The Semantics and Philosophy of Language Workshop is pleased to welcome Scott AnderBois (Connecticut) for the fourth talk of the quarter.

DATE: May 4, 2012
TIME: 11:30-1:20pm
PLACE: Cobb 107

‘Alternative unconditionals in Yucatec Maya’

Unconditionals are sentences which intuitively serve to indicate that a proposition will hold regardless of how some other issue is resolved. Despite their connections to well-studied constructions like conditionals, questions, free relatives, and subjunctive mood, they are relatively understudied in English and even more so cross-linguistically. Focusing on alternative unconditionals like (1), I propose an analysis where unconditionality arises from the collision of two conflicting properties: (i)unconditional antecedents (underlined) are expressions whose only at-issue contribution to discourse is to evoke alternatives (i.e. they are purely inquisitive); (ii) topics are inherently `anti-inquisitive’ environments.

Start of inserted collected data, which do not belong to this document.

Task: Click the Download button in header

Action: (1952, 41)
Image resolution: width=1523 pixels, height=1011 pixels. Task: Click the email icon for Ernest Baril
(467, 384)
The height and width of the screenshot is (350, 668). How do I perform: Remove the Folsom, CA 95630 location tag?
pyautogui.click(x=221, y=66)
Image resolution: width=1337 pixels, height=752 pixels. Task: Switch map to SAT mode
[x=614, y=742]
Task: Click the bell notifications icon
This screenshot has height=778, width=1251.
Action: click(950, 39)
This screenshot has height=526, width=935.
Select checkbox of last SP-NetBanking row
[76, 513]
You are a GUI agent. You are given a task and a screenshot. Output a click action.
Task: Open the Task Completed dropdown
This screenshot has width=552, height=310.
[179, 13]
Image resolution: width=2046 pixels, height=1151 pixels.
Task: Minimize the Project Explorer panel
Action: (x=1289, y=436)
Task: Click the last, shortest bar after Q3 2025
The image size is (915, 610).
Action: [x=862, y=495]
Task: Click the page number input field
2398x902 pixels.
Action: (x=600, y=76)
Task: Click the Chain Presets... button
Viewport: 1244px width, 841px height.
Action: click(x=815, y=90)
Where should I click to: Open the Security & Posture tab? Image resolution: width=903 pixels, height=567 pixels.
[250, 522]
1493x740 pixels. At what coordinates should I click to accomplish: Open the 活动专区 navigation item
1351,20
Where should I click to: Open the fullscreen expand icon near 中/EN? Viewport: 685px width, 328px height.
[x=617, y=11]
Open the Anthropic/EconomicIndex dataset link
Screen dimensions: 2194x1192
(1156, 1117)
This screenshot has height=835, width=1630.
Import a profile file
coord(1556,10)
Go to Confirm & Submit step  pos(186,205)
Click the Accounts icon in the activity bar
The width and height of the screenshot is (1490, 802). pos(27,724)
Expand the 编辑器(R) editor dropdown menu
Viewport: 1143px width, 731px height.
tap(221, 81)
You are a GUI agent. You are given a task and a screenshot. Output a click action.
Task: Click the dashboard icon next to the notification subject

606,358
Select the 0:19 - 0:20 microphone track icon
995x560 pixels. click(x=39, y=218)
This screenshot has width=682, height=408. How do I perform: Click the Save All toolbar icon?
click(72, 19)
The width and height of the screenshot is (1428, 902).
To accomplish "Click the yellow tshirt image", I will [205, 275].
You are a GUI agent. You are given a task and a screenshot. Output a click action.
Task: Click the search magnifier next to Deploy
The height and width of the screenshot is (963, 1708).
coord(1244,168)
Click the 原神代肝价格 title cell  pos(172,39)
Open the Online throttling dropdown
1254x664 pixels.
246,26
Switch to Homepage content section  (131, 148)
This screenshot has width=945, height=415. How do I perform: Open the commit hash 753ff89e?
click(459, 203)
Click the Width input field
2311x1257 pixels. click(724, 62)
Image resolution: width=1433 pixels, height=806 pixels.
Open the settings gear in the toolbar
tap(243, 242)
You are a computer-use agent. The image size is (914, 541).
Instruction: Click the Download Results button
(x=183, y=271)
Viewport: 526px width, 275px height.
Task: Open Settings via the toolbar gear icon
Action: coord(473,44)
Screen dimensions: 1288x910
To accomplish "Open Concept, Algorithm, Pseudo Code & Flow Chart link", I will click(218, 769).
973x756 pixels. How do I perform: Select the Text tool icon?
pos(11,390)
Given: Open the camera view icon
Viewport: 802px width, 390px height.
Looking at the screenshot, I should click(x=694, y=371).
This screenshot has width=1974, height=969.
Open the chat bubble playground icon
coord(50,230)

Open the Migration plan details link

(1) xíiimbal-nak wáa áalkab-nak Maribel-e’ k-u k’uchul tu yora’ij
walk-SUBJ or run-SUBJ Maribel-TOPIC IMPERF-3S arrive on time
`Whether Maribel walks or runs, she will arrive on time.’

While property (i) is reflected directly in English by the interrogative form of unconditional antecedent (as argued by Rawlins (2008)), I argue that it nonetheless holds of YM as well. Property (ii), on the other hand, is more readily apparent in YM since the topic morpheme -e’ occurs in a wide variety of superficially unrelated constructions. Despite the absence of a robust topic construction in English, I argue that we can nonetheless provide independent evidence for this property in English based on two observations about if-conditionals.